ACTIVITY: Lines in the listing under this task are to be copied exactly.

........

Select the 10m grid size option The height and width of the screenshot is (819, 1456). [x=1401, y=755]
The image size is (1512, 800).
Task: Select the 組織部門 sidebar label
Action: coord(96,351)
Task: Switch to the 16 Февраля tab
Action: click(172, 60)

........

SOLUTION TO THE PROBLEM:
Select the 10m grid size option The height and width of the screenshot is (819, 1456). [x=1401, y=755]
The image size is (1512, 800).
Task: Select the 組織部門 sidebar label
Action: coord(96,351)
Task: Switch to the 16 Февраля tab
Action: click(172, 60)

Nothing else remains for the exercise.